***** Entries shown *****
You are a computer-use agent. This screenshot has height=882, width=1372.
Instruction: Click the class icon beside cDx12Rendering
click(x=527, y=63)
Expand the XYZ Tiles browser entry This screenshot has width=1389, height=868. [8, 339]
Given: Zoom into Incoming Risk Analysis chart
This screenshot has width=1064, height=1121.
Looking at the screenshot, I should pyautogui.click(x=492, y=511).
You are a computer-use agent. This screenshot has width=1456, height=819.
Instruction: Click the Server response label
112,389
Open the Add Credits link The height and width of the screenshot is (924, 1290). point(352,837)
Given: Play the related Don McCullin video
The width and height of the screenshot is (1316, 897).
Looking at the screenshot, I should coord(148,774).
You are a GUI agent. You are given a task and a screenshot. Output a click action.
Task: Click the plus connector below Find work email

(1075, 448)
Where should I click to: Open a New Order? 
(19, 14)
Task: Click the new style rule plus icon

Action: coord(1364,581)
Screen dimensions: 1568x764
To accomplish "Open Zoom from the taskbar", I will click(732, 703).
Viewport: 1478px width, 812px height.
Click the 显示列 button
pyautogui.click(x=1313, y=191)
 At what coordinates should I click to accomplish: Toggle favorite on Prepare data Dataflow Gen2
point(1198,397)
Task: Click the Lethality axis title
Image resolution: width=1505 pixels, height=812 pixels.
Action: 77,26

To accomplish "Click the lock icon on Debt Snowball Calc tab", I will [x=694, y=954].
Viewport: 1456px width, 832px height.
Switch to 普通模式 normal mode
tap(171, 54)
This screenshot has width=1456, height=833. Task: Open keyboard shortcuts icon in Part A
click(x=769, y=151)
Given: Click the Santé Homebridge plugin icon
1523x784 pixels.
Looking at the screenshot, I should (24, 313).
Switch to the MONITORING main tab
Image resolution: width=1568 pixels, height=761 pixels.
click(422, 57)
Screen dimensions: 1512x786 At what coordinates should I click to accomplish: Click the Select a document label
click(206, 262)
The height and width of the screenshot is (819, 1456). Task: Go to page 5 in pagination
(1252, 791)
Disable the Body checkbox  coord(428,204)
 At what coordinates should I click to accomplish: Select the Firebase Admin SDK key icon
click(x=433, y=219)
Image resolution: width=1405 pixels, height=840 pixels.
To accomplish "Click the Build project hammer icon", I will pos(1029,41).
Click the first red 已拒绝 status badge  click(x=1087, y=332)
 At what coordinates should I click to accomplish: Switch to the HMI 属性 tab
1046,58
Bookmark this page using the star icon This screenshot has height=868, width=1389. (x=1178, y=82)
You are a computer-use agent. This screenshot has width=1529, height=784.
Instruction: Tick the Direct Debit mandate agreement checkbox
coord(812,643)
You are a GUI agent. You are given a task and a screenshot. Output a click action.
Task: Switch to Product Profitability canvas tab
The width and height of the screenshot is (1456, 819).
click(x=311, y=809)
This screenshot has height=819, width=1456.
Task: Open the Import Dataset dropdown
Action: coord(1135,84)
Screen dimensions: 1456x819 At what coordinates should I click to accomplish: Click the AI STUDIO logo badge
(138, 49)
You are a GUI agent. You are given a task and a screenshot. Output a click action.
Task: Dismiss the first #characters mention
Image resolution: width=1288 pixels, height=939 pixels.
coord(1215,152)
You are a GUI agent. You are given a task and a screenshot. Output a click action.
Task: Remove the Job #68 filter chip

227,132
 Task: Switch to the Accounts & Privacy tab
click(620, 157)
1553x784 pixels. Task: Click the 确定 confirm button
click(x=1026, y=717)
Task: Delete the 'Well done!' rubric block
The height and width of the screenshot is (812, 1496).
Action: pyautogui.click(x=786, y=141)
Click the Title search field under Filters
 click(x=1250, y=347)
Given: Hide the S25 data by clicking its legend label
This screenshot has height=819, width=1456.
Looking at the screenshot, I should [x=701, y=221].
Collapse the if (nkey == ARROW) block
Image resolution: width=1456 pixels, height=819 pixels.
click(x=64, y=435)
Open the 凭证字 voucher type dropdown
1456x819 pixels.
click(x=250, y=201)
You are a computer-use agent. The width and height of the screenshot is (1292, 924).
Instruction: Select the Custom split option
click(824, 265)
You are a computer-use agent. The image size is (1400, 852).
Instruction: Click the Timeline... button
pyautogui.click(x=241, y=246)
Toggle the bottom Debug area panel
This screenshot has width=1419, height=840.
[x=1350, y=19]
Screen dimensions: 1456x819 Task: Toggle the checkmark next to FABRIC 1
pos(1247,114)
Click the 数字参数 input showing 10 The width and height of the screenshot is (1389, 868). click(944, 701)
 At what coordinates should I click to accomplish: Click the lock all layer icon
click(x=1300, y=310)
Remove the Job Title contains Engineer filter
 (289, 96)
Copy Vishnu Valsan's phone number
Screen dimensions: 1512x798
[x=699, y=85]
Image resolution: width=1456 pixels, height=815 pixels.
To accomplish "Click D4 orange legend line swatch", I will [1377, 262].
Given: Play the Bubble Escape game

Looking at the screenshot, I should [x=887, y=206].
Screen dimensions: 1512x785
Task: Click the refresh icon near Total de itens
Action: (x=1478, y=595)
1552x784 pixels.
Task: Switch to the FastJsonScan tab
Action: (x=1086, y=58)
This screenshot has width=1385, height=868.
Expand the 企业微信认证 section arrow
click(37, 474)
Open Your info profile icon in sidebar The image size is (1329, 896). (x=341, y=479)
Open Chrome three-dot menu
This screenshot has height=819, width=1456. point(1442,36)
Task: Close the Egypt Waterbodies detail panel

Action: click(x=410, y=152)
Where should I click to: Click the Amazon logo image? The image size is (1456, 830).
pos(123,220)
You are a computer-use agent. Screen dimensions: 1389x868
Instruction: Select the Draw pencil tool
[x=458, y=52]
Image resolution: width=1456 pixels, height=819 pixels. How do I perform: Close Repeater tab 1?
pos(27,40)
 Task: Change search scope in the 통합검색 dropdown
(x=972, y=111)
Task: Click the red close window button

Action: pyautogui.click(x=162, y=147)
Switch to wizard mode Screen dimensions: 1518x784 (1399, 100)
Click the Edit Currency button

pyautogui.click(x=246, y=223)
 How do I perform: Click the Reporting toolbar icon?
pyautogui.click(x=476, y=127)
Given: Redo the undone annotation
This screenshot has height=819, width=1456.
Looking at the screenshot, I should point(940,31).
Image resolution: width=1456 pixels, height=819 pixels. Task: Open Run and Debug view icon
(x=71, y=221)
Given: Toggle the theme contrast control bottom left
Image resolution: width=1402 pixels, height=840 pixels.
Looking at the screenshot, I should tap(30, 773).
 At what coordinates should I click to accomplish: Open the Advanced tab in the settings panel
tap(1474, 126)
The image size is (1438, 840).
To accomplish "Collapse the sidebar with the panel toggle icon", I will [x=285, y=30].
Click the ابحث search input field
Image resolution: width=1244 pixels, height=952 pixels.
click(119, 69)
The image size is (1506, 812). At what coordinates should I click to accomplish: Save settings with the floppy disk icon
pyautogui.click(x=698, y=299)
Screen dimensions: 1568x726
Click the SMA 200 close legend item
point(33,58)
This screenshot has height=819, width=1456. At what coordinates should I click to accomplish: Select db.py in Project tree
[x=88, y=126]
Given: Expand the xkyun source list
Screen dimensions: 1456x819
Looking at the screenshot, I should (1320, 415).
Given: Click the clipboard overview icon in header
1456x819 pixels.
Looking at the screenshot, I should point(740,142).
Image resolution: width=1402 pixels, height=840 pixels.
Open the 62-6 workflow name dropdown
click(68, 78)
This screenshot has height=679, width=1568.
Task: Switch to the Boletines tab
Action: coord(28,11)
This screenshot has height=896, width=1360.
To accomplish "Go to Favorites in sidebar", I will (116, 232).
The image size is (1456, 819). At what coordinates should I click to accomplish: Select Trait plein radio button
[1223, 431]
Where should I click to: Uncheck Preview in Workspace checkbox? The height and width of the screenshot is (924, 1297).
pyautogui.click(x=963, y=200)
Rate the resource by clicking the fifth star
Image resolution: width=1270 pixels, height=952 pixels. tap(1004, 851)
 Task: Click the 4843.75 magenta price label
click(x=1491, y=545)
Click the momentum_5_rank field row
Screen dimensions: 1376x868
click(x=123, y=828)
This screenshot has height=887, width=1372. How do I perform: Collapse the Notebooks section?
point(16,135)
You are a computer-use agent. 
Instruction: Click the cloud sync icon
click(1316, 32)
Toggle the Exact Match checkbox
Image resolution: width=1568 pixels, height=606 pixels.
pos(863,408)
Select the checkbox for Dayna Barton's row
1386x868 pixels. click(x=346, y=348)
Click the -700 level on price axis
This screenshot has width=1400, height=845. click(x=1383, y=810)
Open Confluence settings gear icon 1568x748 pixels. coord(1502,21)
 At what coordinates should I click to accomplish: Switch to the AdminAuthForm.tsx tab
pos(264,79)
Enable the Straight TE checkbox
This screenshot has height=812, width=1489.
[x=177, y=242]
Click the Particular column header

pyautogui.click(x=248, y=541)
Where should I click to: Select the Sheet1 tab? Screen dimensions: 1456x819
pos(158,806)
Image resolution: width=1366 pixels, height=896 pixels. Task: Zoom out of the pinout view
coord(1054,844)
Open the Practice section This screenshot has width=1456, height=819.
*****
Would you output, from the records above, exactly the run of lines that starts at the line containing "You are a computer-use agent. The image" and ends at the line containing "Click the 数字参数", and only that run?

Expected answer -
You are a computer-use agent. The image size is (1400, 852).
Instruction: Click the Timeline... button
pyautogui.click(x=241, y=246)
Toggle the bottom Debug area panel
This screenshot has width=1419, height=840.
[x=1350, y=19]
Screen dimensions: 1456x819 Task: Toggle the checkmark next to FABRIC 1
pos(1247,114)
Click the 数字参数 input showing 10 The width and height of the screenshot is (1389, 868). click(944, 701)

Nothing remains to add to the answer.